Wednesday, May 30, 2007

Around-the-world bike ride will bring attention to amputees

Daniel Sheret is an amputee who considers himself lucky his leg was amputated below the knee, he had the benefit of a good surgeon and he has access to a $14,000 prosthetic leg that allows him to participate in cross-country bike rides.

He is dedicating the next year of his life to raising awareness for amputees in other countries where up-to-date equipment is unavailable and land mines make the threat of amputation common.
Sheret, 45, sets off June 1 to ride his bike around the world for a year.
"My prostheticist told me I had a responsibility to help other people.

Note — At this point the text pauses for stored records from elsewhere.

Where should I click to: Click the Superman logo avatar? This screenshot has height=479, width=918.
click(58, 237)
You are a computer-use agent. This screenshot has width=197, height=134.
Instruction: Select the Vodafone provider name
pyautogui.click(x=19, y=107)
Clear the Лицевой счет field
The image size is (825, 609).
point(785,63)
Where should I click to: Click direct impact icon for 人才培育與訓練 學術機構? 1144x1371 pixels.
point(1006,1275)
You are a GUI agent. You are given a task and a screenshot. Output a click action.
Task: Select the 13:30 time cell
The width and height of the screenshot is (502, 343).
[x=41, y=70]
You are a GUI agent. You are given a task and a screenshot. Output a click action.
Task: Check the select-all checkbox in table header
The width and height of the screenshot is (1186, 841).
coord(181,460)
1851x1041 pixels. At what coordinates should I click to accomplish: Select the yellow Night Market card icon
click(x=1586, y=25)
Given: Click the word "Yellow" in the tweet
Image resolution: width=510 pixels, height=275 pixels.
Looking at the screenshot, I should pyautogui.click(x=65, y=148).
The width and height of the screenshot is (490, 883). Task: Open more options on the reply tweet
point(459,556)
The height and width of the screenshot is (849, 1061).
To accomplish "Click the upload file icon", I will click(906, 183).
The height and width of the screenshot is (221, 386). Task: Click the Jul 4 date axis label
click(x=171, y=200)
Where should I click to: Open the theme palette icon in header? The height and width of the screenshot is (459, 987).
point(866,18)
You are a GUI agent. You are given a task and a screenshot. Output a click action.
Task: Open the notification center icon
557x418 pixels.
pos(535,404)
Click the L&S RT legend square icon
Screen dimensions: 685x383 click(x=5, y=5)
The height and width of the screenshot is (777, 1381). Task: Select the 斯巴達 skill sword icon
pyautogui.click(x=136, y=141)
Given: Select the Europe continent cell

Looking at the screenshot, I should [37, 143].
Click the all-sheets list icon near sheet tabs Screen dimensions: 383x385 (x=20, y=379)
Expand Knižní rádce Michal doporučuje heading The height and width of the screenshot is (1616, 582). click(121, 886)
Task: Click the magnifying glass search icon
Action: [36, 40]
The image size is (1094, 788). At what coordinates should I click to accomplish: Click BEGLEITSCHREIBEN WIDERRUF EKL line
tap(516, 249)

He said I had a debt to pay and he was right," Sheret said.
Sheret's foot was amputated in 2002, two years after it didn't heal from a jump he made off a 3-foot fence that broke his leg while he was living in Oregon.
That was the catalyst for Sheret to leave behind a job of furniture-making and turn to work as a prosthetic and orthotic technician.
He also has ridden his bike across the United States and parts of Europe.
Sheret, who now lives in North Carolina, stopped in North Andover last week to meet with Bob Emerson, his former boss at Lifestyle Prosthetics and Orthotics in North Andover.
Emerson, an amputee since the age of 9, is creating Sheret's foot for the trek, making careful predictions about weight Sheret might lose as well as muscle he will build during the ride.
Emerson also is an athlete, a skier on the national team.
"It's a daunting task in a lot of ways. Look at what he is tackling, pounding the pavement for a long time," he said. "It would be fascinating to take time out and have that meaning. It's pretty powerful."
Emerson also is going to be involved with another cause that Sheret wants to highlight with his ride: the need for prostheses in Iraq.
Rotary groups, mostly based in the Washington, D.C., area, are collecting prostheses to donate to amputees from Basra, Iraq. The Rotary has set up an exchange in Amman, Jordan. It also will have a clinic at the hospital where people can come from Iraq to Jordan to be fitted for prostheses and trained in using them.
At last count, the Rotary found that 5,000 people in the Basra region alone needed prostheses. Many were the victims of land mines planted by Iraq's former leader, Saddam Hussein.
Ted Hamady, co-chairman of the Basra Project, said he hopes the project will be long term and spread to help people in other countries, including amputees in Lebanon.